File metadata and controls

459 lines (341 loc) · 23.3 KB

BigDL PPML on SGX

Overview

PPML (Privacy Preserving Machine Learning) in BigDL 2.0 provides a Trusted Cluster Environment for secure Big Data & AI applications, even in an untrusted cloud environment. By combining Intel Software Guard Extensions (SGX) with several other security technologies (e.g., attestation, key management service, private set intersection, federated learning, homomorphic encryption, etc.), BigDL PPML ensures end-to-end security enabled for the entire distributed workflows, such as Apache Spark, Apache Flink, XGBoost, TensorFlow, PyTorch, etc.

How it Works

PPML ensures security for all dimensions of the data lifecycle: data at rest, data in transit, and data in use. Data being transferred on a network is in transit, data in storage is at rest, and data being processed is in use.

Data Lifecycle

PPML protects compute and memory by SGX Enclaves, storage (e.g., data and model) by encryption, network communication by remote attestation and Transport Layer Security (TLS), and optional Federated Learning support.

BigDL PPML

With BigDL PPML, you can run trusted Big Data & AI applications

  • Trusted Spark SQL & Dataframe: with trusted Big Data analytics and ML/DL support, users can run standard Spark data analysis (such as Spark SQL, Dataframe, MLlib, etc.) in a secure and trusted fashion.
  • Trusted ML (Machine Learning): with trusted Big Data analytics and ML/DL support, users can run distributed machine learning (such as MLlib, XGBoost etc.) in a secure and trusted fashion.
  • Trusted DL (Deep Learning): with trusted Big Data analytics and ML/DL support, users can run distributed deep learning (such as BigDL, Orca, Nano, DLlib etc.) in a secure and trusted fashion.
  • Trusted FL (Federated Learning): with PSI (Private Set Intersection), Secured Aggregation and trusted federated learning support, users can build united models across different parties without compromising privacy, even if these parties have different datasets or features.

Get Started

BigDL PPML End-to-End Workflow

image In this section, we take SimpleQuery as an example to go through the entire BigDL PPML end-to-end workflow. SimpleQuery is a simple example to query developers between the ages of 20 and 40 from people.csv.

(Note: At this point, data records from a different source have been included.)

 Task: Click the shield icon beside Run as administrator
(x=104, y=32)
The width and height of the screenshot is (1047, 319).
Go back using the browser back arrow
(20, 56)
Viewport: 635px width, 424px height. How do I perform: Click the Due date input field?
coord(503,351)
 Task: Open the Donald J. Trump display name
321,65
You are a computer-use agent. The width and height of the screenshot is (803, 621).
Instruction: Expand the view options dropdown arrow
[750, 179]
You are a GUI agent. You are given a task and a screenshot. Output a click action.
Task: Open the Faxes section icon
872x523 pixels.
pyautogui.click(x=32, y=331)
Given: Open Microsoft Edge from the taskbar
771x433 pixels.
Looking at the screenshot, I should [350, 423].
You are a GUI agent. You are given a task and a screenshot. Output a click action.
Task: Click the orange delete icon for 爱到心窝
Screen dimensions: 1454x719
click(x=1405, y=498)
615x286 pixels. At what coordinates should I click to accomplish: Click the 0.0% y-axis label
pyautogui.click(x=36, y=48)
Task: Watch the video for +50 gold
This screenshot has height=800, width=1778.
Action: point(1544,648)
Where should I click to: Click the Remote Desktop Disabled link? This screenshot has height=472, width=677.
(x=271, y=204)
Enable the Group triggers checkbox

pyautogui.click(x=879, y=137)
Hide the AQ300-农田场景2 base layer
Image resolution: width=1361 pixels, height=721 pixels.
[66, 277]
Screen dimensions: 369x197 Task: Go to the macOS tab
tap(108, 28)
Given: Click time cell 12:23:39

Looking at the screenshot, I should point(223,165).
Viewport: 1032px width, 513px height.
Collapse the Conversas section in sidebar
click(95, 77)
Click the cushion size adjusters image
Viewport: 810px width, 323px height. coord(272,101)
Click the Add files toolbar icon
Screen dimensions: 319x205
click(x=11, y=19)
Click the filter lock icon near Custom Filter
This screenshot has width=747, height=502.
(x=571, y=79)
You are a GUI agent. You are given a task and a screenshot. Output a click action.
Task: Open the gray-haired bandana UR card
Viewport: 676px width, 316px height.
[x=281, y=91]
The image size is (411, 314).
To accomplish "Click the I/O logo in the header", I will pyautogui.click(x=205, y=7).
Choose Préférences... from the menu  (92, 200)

Step 0. Preparation your environment

Prepare your environment first, including K8s cluster setup, K8s-SGX plugin setup, key/password preparation, key management service (KMS) and attestation service (AS) setup, BigDL PPML client container preparation. Please follow the detailed steps in Prepare Environment.

Next, you are going to build a base image, and a custom image on top of it to avoid leaving secrets e.g. enclave key in images/containers. After that, you need to register the MRENCLAVE in your customer image to Attestation Service Before running your application, and PPML will verify the runtime MREnclave automatically at the backend. The below chart illustrated the whole workflow: PPML Workflow with MREnclave

Start your application with the following guide step by step:

Step 1. Prepare your PPML image for the production environment

To build a secure PPML image for a production environment, BigDL prepared a public base image that does not contain any secrets. You can customize your image on top of this base image.

  1. Prepare BigDL Base Image

    Users can pull the base image from dockerhub or build it by themselves.

    Pull the base image

    docker pull intelanalytics/bigdl-ppml-trusted-big-data-ml-python-gramine-base:2.2.0-SNAPSHOT
  2. Build Custom Image

    When the base image is ready, you need to generate your enclave key which will be used when building a custom image. Keep the enclave key safe for future remote attestations.

    Running the following command to generate the enclave key enclave-key.pem, which is used to launch and sign SGX Enclave.

    cd bigdl-gramine
    openssl genrsa -3 -out enclave-key.pem 3072

    When the enclave key enclave-key.pem is generated, you are ready to build your custom image by running the following command:

    # under bigdl-gramine dir
    # modify custom parameters in build-custom-image.sh
    ./build-custom-image.sh
    cd ..

    Warning: If you want to skip DCAP (Data Center Attestation Primitives) attestation in runtime containers, you can set ENABLE_DCAP_ATTESTATION to false in build-custom-image.sh, and this will generate a none-attestation image. But never do this unsafe operation in production!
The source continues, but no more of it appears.